In a major development, researchers at Macquarie University have presented a new gene therapy that promises to transform glaucoma treatment while also having potential implications for other neurological diseases, such as Alzheimer's.

In India alone, around 11.2 million people aged 40 and older suffer from glaucoma, a quiet thief of sight. If left untreated, it can cause irreversible blindness within a decade or two. The worldwide burden is astounding, with cases expected to reach 111.8 million by 2040.

The tau protein is responsible for glaucoma's damaging course. Overproduction of tau, necessary for the operation of brain and central nervous system cells, becomes problematic, forming tangles that choke cellular structures. These similar tangles are characteristic of Alzheimer's illness. Researchers from Macquarie University's Vision Science Group have discovered that altered tau plays an important role in glaucoma development.

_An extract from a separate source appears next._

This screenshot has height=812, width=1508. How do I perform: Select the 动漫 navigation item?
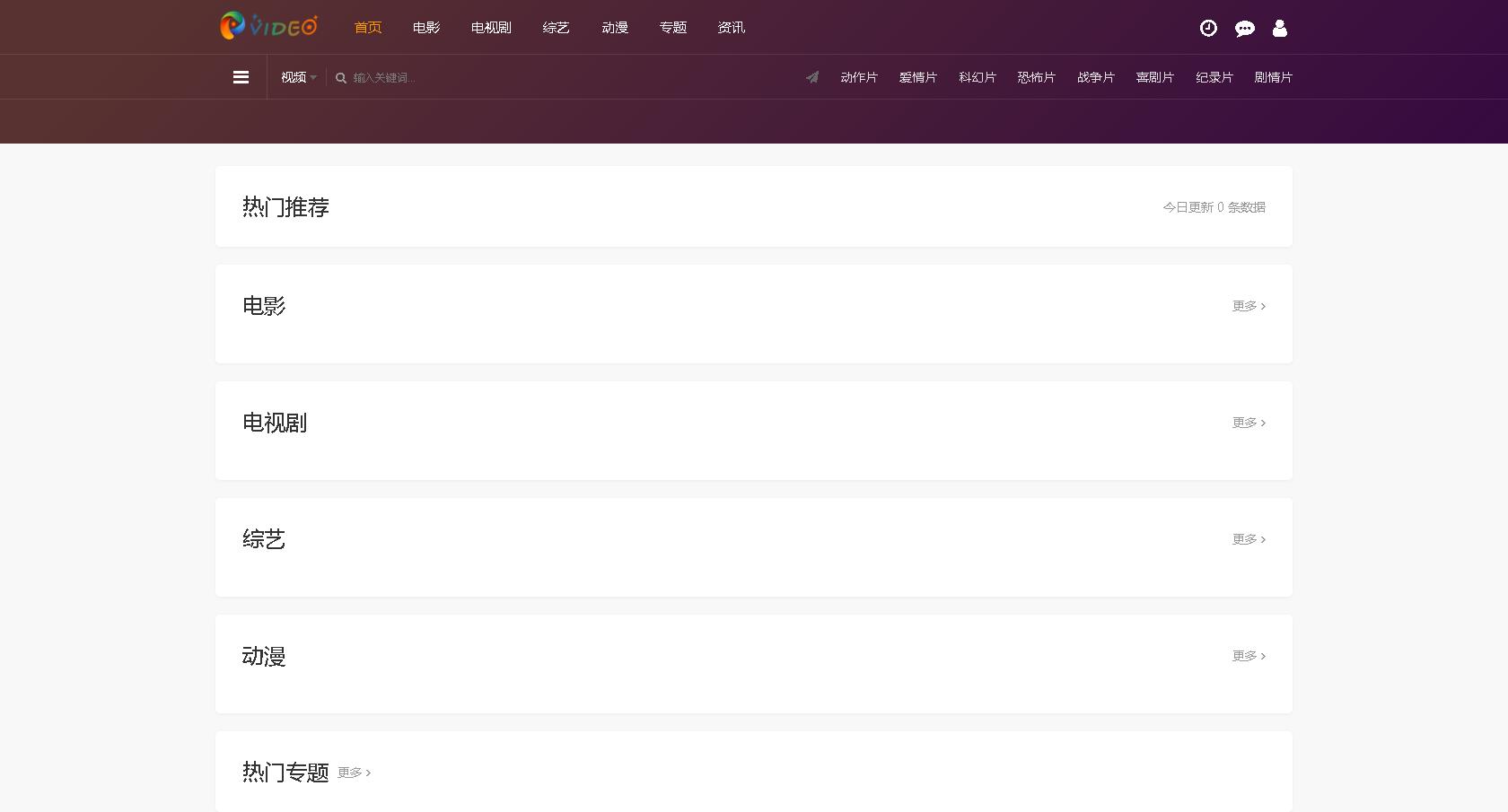pyautogui.click(x=614, y=27)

"We have shown that tau is vital to maintaining retinal integrity, but it is a delicate balance," says Associate Professor Vivek Gupta, a neurobiologist and vision scientist at Macquarie Medical School and Macquarie University's research leader. "When we overproduced tau, we saw inner retinal degeneration." In contrast, too little tau was equally deleterious. Turning off overproduction and lowering tau levels to healthy levels protects against the degenerative alterations associated with glaucoma. We observed this protective effect in the structural and functional preservation of retinal cells. While it was unable to restore lost vision, it did prevent retinal degeneration from progressing."

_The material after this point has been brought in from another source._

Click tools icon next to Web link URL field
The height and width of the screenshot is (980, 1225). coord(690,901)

These revolutionary findings highlight the critical role of tau protein in retinal health, implying that targeting tau may be a promising therapeutic method for glaucoma, especially when given early. Associate Professor Gupta emphasizes, "These findings highlight the critical role of tau protein in retinal health and suggest that targeting tau could be a promising therapeutic strategy for glaucoma, particularly when administered early."

Dr. Kanishka Pushpitha Maha Thananthirige, the paper's lead author and a vision neuroscientist at Macquarie Medical School, is enthusiastic about the future. We aim to develop a gene therapy that can work in tandem with medications that reduce intraocular pressure after diagnosing glaucoma. We can tailor this type of gene therapy, which regulates tau synthesis, to target neurons in the brain, central nervous system, and retina. There is a significant chance that mutated or pathogenic tau, which is frequently found in the neurons of Alzheimer's patients, could also be therapeutic in treating this and other neurodegenerative illnesses."

The next steps in this intriguing discovery include additional testing in animal models, with human clinical trials still a few years away.